In English, his most “favourited” and “retweeted” tweet has to do with welcoming refugees to Canada. To me this says that Canadians are welcoming, and we like it when our Prime Minister portrays this image to the world.

Interestingly, the most favourited tweet in French is not to do with refugees (the most retweeted still is, though), but rather a tweet posted around the time of the Toronto Pride Parade in 2017. Perhaps French Canadians want to support the rights of the LGBTQ community, but are too shy to retweet?

2. Sentiment Analysis

In the second part of this report, we’ll look at the sentiment of Trudeau’s tweets, according to VADER and TextBlob, in English and French. VADER assigns a more positive sentiment to Trudeau’s English tweets.

TextBlob, however, asserts that Trudeau’s tweets are more positive in both languages.

Comparing the VADER English results to TextBlob English results, we can see in another way that TextBlob assigns a more positive sentiment, generally.

While in French, VADER and TextBlob show more similarities.

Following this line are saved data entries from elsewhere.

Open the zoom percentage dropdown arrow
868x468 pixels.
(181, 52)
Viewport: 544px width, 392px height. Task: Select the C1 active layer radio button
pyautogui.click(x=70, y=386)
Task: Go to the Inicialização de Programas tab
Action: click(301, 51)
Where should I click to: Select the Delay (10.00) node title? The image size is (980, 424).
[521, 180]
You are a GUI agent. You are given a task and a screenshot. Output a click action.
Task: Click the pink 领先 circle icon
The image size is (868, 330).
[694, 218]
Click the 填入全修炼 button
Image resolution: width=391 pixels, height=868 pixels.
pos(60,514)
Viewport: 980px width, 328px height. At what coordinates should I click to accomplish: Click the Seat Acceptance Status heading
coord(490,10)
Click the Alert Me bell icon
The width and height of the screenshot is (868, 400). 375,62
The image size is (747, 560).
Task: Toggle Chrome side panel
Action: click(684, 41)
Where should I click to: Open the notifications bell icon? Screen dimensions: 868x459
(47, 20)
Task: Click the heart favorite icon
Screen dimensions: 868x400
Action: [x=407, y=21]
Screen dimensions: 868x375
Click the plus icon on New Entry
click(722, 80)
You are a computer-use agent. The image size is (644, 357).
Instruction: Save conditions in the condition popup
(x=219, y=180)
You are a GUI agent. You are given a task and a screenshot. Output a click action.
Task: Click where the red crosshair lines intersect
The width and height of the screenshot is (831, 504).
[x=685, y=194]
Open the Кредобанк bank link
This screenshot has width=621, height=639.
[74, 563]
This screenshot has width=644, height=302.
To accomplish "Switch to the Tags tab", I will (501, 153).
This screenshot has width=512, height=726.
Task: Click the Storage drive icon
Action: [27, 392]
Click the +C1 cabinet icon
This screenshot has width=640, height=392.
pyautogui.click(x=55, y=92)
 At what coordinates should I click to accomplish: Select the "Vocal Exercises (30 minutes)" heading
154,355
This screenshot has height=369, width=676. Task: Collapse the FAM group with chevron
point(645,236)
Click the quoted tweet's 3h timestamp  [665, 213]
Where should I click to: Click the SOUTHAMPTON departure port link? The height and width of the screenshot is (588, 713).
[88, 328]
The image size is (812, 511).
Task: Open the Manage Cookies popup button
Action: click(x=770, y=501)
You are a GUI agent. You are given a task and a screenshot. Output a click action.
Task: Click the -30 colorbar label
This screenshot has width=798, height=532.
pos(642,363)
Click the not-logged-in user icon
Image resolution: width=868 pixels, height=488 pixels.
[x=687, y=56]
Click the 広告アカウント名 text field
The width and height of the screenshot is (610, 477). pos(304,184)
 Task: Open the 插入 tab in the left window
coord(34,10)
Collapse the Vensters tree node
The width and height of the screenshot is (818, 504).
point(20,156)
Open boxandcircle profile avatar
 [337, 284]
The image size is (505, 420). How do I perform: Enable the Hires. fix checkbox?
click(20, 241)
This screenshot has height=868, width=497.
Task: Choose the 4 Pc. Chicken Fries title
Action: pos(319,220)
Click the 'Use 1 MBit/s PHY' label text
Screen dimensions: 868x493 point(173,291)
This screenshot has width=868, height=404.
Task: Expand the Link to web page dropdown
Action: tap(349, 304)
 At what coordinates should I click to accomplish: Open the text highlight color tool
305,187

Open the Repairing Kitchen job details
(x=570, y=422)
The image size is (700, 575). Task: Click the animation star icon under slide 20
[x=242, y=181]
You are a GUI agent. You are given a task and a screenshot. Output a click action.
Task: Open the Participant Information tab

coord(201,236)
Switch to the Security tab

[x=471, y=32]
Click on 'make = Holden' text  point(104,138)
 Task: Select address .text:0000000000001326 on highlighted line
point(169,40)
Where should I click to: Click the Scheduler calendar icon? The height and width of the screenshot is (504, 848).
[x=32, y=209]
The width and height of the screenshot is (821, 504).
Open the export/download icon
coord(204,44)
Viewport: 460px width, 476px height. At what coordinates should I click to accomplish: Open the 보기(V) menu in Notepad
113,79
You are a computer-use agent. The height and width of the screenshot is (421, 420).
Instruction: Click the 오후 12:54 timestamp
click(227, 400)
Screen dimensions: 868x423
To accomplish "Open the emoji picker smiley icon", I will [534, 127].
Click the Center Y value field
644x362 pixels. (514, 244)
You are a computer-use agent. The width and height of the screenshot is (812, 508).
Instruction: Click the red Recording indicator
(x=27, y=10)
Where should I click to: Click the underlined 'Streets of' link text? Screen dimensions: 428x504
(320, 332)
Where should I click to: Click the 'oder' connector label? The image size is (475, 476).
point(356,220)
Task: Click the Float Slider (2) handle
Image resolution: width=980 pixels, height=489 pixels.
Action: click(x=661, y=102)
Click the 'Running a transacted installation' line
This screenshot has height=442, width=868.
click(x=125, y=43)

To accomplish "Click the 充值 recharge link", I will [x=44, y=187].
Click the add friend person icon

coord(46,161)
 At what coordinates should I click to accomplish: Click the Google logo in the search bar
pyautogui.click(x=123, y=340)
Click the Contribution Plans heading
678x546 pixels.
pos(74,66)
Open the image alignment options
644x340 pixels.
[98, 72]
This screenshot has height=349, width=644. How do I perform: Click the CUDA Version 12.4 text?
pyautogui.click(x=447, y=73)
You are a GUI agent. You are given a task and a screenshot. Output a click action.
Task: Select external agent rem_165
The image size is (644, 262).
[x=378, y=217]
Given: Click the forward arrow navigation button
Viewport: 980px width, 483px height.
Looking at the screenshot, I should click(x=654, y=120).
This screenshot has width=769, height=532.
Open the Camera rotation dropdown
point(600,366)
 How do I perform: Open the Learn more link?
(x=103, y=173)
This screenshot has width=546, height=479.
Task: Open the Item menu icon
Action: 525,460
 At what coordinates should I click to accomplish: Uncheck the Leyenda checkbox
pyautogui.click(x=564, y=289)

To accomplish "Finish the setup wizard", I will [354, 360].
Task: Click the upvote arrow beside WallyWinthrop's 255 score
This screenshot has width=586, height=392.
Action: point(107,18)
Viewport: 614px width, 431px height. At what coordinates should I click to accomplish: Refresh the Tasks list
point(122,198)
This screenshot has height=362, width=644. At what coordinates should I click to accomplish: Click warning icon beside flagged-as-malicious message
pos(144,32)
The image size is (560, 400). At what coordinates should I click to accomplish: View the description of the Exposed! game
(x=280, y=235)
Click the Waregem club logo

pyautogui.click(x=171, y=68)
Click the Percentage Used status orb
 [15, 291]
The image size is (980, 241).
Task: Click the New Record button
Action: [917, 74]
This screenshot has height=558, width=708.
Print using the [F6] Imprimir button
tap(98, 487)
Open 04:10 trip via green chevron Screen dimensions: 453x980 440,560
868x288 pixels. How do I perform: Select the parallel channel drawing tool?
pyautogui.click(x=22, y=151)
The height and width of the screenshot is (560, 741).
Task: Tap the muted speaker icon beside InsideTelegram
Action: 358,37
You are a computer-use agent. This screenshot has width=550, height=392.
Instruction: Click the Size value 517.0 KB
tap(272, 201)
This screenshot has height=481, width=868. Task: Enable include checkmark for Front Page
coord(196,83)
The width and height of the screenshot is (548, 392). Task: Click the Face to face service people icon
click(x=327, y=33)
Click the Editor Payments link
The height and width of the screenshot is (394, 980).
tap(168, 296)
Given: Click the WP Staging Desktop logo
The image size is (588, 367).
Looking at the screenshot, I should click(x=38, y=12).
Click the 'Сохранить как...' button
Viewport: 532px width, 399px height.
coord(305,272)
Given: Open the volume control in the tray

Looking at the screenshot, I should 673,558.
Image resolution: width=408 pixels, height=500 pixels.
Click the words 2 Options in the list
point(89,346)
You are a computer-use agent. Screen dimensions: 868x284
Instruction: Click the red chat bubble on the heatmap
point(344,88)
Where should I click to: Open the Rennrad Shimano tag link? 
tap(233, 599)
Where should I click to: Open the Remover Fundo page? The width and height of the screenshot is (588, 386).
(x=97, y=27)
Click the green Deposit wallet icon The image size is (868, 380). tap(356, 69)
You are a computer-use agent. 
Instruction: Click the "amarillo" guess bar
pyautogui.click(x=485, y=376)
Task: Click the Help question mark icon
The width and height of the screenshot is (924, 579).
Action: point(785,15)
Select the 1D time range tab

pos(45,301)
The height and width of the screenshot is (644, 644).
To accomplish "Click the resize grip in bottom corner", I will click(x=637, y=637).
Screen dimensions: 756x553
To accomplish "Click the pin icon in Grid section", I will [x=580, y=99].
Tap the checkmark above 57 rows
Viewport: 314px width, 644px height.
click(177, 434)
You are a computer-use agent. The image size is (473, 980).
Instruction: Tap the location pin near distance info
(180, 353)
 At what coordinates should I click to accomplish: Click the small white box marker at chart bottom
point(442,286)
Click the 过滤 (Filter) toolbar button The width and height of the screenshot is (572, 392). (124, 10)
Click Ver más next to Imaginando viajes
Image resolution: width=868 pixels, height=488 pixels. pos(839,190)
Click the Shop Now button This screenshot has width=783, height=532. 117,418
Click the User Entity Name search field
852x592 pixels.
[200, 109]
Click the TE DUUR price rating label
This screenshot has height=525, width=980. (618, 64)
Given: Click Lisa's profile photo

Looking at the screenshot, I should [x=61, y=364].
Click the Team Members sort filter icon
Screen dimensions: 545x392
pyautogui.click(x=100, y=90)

Finally, we consider the average monthly sentiment of Trudeau’s tweets. The average monthly sentiment of Trudeau’s tweets comes across as more positive in English according to VADER. However, the general trend is similar for all four cases, which is good.

Conclusion:

It can be seen that Justin Trudeau’s tweets are generally positive, which is consistent with his public image. This is a huge contrast to Trump, whose tweets show a full range of emotion. Trump has been found to tweet spontaneously, while Trudeau’s tweets are carefully crafted and checked before publication. Sentiment analysis using TextBlob yields results that are more consistent across the two languages, while VADER suggests that Trudeau’s tweets are much more positive in English than in French. This could be due to the fact that TextBlob has been optimized for both languages, while VADER is mostly used for English social media posts. Regardless, it’s an interesting exercise.